**TASK BRIEF**
Lines before the one containing "Task: Open the Security" are left out; output the rest of the data exactly, through the final line.

**INPUT**
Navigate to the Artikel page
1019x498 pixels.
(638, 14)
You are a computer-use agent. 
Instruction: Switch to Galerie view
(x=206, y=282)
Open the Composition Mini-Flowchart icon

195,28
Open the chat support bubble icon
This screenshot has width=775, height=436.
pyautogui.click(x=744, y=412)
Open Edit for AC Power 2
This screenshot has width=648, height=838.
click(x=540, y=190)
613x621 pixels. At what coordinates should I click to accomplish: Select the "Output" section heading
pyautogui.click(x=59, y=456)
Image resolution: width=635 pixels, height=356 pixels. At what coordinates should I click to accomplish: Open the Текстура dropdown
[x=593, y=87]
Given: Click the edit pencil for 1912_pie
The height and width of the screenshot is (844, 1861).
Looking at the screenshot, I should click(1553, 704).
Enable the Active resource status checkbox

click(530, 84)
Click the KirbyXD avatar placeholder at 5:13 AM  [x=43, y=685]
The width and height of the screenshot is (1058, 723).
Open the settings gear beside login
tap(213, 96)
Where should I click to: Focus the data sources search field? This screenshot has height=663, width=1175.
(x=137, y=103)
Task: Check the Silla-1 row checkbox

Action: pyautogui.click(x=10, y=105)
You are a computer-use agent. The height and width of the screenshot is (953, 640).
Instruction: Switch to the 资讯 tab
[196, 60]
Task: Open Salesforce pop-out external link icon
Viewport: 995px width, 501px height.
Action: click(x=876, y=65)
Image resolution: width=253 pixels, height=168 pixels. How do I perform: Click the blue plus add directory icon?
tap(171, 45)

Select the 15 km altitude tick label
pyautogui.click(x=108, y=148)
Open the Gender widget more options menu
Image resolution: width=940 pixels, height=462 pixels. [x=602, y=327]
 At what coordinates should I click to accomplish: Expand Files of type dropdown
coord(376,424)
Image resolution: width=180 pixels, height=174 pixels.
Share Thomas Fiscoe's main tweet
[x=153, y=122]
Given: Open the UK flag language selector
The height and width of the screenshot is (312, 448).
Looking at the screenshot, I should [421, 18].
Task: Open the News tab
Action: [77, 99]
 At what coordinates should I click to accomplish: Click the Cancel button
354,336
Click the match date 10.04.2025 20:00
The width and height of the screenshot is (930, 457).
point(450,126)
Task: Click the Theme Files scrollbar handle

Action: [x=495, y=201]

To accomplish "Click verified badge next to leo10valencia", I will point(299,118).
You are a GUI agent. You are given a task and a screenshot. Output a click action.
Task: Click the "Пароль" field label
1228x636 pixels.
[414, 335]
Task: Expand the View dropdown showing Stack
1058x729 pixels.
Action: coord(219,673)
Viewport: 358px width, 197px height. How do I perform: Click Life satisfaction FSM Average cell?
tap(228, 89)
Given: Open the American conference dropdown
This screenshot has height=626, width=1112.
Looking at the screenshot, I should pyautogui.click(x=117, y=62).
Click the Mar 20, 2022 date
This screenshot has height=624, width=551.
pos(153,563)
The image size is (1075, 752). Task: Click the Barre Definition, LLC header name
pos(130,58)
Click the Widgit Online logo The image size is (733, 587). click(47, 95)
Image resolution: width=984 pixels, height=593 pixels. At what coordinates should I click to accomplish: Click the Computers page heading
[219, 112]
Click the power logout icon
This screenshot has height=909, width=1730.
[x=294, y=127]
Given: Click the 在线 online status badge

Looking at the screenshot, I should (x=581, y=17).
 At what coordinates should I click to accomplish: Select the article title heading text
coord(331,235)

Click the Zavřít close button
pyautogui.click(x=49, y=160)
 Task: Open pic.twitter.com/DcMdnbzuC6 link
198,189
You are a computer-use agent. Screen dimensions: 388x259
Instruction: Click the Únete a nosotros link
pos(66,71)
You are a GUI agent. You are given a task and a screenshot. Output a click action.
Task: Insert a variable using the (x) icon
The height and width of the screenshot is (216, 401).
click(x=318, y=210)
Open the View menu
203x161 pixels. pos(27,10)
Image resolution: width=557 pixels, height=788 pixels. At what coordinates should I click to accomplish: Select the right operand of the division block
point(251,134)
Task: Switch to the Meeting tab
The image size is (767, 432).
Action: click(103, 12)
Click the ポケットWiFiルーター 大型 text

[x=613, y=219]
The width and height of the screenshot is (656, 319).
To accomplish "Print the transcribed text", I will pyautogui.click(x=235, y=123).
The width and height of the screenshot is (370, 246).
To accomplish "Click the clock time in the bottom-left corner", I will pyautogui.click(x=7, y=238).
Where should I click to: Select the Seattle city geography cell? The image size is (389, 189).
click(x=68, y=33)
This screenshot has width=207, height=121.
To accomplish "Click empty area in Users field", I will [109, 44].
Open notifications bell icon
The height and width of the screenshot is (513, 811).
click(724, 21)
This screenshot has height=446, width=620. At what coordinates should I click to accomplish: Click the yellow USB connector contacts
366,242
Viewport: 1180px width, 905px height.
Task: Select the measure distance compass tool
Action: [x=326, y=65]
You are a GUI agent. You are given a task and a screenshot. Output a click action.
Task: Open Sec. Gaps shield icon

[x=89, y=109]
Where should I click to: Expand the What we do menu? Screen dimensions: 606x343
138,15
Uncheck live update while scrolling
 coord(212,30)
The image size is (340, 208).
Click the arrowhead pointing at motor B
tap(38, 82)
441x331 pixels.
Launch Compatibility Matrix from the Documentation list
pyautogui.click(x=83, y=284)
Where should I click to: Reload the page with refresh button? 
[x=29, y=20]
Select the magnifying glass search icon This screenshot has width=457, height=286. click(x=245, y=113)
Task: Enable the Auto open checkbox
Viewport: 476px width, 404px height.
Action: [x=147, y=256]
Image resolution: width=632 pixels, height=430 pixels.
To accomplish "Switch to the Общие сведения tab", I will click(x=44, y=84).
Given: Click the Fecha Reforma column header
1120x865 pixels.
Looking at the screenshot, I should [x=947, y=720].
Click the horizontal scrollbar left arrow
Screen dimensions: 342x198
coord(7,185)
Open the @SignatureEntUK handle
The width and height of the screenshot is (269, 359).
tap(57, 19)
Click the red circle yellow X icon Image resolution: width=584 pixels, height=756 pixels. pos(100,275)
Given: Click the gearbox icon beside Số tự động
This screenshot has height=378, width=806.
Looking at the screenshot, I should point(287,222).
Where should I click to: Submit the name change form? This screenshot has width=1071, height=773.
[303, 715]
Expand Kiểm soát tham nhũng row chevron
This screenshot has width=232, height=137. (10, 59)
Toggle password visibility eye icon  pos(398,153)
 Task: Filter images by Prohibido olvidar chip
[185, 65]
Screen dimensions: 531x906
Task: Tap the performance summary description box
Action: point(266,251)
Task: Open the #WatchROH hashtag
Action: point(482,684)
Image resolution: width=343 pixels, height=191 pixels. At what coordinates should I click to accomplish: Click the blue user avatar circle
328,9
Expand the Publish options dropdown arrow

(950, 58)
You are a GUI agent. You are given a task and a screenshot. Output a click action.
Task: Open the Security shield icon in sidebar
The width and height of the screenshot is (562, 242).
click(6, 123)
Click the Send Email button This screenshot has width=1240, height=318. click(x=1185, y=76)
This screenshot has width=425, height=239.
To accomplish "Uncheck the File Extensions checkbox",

**FINAL ANSWER**
Task: Open the Security shield icon in sidebar
The width and height of the screenshot is (562, 242).
click(6, 123)
Click the Send Email button This screenshot has width=1240, height=318. click(x=1185, y=76)
This screenshot has width=425, height=239.
To accomplish "Uncheck the File Extensions checkbox",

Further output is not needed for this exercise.